◆ Set tasks:
1. Write out the whole committee-counting solution word for word.
2. Turn the stretch of entries from the first line through the line containing "Action: coord(489,84)" into a Markdown table with the columns Row and Line. Give each line its row number and leave out blank lines.
# Start of Quoted text
Here we use the combination formula and then we will add them.

Formula used:
${}^n{C_r} = \dfrac{{n!}}{{r!(n - r)!}}$

Complete step by step answer:
It is given that there are $6$ Men and $4$ women.
We have to find out how many ways we can make a committee of $5$ persons from $6$ men and $4$ women with at least $1$ women.
According to the question we need to make a committee of $5$ and each committee formed there must be a lady. There is $6$ men and $4$ women at least one woman in the following four ways as done below:
Now we have to form in given committee as the following ways:
($1$ Lady $ + 4$ Men) or ($2$ women$ + 3$ men) or ($3$ women $ + 2$ men) or ($4$ women $ + 1$ man) or ($5$ women$ + 0$ gents)
# End of Quoted text
# Start of Given data
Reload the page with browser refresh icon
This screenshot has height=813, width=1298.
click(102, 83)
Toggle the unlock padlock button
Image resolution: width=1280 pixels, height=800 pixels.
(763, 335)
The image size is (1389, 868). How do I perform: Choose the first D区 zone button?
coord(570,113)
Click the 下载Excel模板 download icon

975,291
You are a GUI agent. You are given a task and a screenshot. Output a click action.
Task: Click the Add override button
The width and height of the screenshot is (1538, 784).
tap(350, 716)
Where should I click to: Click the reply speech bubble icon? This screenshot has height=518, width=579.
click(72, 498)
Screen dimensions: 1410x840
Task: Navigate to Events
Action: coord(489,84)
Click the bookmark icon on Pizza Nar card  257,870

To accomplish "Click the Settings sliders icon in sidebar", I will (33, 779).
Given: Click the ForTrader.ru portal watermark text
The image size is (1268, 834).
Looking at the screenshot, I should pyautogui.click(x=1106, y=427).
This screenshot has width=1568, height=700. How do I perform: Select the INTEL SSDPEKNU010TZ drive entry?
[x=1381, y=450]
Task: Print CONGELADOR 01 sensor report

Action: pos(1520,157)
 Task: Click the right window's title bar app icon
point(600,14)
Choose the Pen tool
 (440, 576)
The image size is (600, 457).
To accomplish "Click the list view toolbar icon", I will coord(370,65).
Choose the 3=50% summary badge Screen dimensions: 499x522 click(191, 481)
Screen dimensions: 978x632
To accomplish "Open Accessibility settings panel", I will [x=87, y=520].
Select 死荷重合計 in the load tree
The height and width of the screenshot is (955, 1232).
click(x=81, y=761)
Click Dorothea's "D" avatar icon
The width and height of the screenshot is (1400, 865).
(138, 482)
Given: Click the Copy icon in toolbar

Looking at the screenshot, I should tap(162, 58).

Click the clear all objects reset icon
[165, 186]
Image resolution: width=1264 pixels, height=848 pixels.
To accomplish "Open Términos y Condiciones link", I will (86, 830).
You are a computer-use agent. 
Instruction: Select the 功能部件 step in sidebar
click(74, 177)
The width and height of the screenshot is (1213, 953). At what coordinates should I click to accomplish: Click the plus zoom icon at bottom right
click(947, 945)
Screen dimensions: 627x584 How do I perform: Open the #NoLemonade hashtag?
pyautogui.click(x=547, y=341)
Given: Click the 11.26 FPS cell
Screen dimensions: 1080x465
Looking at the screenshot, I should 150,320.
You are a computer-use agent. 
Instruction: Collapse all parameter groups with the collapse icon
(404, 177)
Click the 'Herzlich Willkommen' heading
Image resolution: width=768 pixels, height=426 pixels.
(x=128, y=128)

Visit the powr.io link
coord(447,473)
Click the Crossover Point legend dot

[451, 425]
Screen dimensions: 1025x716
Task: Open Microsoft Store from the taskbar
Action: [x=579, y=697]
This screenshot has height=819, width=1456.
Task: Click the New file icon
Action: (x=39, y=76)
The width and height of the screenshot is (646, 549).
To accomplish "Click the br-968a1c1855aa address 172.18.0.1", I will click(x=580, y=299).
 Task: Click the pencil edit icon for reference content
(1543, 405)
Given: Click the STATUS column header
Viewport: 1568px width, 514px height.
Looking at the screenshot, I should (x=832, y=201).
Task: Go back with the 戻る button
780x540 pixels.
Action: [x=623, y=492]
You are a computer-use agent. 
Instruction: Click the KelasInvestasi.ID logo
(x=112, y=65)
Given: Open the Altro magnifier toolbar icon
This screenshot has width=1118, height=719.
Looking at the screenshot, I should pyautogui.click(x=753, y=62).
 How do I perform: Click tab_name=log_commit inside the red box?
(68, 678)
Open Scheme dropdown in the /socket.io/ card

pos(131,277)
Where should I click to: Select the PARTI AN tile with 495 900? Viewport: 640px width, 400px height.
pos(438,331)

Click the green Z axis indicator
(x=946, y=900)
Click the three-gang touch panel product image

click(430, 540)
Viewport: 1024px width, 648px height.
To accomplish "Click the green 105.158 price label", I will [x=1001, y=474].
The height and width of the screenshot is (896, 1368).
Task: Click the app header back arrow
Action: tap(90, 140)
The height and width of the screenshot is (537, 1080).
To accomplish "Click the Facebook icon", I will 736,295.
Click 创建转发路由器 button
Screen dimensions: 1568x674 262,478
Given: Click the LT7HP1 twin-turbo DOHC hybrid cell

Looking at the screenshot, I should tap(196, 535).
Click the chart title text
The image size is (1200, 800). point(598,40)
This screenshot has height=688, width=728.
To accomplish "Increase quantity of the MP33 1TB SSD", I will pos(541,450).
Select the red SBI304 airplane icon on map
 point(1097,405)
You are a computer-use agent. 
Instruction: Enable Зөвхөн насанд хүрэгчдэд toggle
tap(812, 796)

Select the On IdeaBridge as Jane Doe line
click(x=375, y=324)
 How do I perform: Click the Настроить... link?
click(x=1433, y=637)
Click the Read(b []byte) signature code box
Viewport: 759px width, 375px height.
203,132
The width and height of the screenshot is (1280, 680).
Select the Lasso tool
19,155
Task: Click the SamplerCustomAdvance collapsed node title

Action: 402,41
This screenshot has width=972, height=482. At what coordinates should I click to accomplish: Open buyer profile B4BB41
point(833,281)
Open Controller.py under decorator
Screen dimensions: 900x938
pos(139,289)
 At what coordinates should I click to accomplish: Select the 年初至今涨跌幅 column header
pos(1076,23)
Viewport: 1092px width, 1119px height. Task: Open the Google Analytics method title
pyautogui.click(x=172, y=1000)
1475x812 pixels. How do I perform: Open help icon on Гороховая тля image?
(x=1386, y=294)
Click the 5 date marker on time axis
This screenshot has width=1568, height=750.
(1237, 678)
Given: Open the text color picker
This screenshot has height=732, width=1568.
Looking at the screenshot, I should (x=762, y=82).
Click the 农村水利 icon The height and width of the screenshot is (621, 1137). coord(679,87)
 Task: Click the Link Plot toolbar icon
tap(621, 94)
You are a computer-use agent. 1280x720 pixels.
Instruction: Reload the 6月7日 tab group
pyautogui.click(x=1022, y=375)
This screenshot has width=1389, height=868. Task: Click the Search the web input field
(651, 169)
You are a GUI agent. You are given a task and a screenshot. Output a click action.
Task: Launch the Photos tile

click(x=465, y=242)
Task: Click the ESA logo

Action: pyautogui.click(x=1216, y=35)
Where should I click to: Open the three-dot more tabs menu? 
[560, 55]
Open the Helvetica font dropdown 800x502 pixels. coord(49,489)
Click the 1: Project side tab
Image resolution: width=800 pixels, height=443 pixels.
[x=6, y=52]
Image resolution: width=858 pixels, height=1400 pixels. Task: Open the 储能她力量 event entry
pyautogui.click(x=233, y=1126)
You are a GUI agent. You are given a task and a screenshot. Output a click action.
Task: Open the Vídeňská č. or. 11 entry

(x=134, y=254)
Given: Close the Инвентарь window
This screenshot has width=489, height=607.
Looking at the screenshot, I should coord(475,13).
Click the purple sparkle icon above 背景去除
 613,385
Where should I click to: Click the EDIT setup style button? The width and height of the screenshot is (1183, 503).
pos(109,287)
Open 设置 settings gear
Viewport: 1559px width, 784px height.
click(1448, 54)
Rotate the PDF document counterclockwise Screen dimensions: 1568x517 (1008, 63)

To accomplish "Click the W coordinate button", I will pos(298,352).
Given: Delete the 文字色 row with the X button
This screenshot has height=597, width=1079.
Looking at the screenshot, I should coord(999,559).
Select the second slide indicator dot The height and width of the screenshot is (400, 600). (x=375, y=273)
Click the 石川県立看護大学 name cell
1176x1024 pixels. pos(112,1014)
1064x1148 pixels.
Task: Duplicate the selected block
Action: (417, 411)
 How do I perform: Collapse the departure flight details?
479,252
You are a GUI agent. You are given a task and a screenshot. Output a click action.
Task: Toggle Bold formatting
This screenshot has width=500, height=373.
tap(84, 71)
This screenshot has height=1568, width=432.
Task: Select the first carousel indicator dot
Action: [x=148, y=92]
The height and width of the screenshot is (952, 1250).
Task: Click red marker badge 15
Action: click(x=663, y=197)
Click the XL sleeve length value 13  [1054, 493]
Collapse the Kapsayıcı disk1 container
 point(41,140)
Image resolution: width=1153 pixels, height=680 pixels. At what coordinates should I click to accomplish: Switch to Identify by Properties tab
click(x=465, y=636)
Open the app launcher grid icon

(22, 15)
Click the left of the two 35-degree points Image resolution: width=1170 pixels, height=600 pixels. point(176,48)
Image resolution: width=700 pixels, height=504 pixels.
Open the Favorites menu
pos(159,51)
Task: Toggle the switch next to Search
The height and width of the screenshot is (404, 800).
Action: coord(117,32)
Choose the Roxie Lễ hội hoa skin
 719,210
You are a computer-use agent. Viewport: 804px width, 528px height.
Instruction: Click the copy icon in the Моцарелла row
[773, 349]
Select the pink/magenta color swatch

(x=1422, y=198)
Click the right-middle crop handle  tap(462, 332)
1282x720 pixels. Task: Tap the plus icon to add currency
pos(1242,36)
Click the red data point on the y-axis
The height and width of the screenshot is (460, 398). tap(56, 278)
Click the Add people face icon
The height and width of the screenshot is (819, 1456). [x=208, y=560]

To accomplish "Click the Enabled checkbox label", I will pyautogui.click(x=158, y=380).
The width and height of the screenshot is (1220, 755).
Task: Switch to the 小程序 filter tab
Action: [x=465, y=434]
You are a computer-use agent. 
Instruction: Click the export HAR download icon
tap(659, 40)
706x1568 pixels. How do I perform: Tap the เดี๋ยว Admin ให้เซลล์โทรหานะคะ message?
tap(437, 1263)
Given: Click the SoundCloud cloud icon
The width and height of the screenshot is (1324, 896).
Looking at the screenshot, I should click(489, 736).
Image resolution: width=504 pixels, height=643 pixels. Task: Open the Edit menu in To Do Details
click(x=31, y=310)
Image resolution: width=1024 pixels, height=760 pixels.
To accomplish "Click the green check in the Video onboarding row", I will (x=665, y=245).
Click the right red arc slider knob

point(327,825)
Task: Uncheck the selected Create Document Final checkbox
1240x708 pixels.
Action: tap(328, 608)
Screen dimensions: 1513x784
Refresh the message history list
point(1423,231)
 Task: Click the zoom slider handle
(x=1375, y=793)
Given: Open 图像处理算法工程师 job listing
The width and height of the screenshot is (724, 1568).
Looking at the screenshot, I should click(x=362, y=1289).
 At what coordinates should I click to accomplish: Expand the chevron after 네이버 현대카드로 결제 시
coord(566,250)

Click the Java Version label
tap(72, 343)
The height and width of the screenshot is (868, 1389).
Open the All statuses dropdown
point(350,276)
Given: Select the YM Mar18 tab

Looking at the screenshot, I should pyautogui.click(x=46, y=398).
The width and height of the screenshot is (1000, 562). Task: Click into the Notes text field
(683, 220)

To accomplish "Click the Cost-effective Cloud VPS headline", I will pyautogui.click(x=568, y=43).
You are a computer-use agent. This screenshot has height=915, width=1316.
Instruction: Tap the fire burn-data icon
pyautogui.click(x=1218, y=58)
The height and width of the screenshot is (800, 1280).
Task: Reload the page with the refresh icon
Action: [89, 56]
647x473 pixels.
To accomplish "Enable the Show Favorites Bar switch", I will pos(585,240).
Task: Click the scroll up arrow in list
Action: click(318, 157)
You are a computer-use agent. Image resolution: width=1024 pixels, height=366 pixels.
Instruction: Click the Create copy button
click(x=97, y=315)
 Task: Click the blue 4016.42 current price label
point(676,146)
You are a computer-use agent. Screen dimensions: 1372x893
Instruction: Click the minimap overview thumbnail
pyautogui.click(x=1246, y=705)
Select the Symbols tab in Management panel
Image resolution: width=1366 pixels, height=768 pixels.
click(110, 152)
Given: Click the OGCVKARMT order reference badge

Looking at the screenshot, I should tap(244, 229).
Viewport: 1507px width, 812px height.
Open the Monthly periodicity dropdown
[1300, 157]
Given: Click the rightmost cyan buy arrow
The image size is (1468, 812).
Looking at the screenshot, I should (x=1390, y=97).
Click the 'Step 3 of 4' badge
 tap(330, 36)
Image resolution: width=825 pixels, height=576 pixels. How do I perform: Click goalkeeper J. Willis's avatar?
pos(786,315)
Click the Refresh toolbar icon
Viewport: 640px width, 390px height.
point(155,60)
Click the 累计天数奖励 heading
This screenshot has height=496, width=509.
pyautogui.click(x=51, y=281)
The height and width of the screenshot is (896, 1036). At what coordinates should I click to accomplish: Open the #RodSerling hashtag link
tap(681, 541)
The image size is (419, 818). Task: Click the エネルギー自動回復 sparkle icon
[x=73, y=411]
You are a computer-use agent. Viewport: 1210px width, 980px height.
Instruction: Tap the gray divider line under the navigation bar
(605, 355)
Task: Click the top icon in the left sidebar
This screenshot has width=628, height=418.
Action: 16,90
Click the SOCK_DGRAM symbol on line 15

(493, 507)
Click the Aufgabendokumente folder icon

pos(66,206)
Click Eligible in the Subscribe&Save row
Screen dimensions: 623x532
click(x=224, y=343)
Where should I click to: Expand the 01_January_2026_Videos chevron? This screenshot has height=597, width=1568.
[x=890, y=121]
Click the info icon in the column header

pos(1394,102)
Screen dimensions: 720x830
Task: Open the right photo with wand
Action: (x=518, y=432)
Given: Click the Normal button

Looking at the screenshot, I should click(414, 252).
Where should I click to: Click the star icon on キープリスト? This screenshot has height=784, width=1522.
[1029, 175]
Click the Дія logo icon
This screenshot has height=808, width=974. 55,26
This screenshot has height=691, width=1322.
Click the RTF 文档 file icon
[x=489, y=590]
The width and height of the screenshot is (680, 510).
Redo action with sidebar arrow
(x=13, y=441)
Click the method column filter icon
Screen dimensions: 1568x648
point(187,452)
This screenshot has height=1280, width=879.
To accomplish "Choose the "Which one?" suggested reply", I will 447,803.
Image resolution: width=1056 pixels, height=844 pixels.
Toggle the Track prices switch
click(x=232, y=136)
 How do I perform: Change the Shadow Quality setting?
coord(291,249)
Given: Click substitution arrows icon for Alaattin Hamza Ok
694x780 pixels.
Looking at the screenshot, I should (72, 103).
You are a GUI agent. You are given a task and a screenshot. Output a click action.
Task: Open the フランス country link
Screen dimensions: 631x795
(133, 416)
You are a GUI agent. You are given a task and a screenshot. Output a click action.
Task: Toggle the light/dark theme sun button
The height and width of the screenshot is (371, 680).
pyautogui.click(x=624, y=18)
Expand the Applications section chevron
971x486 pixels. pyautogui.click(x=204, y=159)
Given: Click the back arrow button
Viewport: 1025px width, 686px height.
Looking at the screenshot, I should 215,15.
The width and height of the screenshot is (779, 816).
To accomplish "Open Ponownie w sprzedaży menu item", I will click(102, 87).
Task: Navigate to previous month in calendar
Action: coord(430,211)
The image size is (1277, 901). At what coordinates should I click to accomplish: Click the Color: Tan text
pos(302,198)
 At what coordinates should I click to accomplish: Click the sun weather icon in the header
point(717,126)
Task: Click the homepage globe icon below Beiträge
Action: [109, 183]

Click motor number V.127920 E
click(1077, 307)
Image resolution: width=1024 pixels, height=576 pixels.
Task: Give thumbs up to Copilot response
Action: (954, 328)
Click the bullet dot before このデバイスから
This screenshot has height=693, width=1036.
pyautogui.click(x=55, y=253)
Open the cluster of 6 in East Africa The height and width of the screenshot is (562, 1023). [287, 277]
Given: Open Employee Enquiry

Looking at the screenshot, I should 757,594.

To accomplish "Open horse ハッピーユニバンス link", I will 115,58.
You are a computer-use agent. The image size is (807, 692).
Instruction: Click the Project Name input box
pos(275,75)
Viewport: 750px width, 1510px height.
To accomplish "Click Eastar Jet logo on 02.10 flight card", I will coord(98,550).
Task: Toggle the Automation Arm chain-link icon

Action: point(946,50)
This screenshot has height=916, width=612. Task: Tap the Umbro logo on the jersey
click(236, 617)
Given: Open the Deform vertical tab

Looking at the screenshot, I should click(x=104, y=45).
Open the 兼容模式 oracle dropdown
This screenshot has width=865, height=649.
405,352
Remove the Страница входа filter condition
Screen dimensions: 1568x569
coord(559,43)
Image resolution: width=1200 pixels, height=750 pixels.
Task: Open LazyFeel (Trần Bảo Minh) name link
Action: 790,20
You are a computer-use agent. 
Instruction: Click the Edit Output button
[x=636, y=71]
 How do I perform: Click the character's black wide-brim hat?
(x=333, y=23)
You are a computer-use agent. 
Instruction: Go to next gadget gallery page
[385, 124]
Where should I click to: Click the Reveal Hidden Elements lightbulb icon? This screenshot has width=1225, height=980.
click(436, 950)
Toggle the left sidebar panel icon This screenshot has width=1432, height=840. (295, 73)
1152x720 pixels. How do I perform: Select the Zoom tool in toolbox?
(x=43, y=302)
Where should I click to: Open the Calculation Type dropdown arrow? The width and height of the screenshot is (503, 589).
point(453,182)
# End of Given data
◆ In response:
1.
Here we use the combination formula and then we will add them.

Formula used:
${}^n{C_r} = \dfrac{{n!}}{{r!(n - r)!}}$

Complete step by step answer:
It is given that there are $6$ Men and $4$ women.
We have to find out how many ways we can make a committee of $5$ persons from $6$ men and $4$ women with at least $1$ women.
According to the question we need to make a committee of $5$ and each committee formed there must be a lady. There is $6$ men and $4$ women at least one woman in the following four ways as done below:
Now we have to form in given committee as the following ways:
($1$ Lady $ + 4$ Men) or ($2$ women$ + 3$ men) or ($3$ women $ + 2$ men) or ($4$ women $ + 1$ man) or ($5$ women$ + 0$ gents)

2.
| Row | Line |
|---|---|
| 1 | Reload the page with browser refresh icon |
| 2 | This screenshot has height=813, width=1298. |
| 3 | click(102, 83) |
| 4 | Toggle the unlock padlock button |
| 5 | Image resolution: width=1280 pixels, height=800 pixels. |
| 6 | (763, 335) |
| 7 | The image size is (1389, 868). How do I perform: Choose the first D区 zone button? |
| 8 | coord(570,113) |
| 9 | Click the 下载Excel模板 download icon |
| 10 | 975,291 |
| 11 | You are a GUI agent. You are given a task and a screenshot. Output a click action. |
| 12 | Task: Click the Add override button |
| 13 | The width and height of the screenshot is (1538, 784). |
| 14 | tap(350, 716) |
| 15 | Where should I click to: Click the reply speech bubble icon? This screenshot has height=518, width=579. |
| 16 | click(72, 498) |
| 17 | Screen dimensions: 1410x840 |
| 18 | Task: Navigate to Events |
| 19 | Action: coord(489,84) |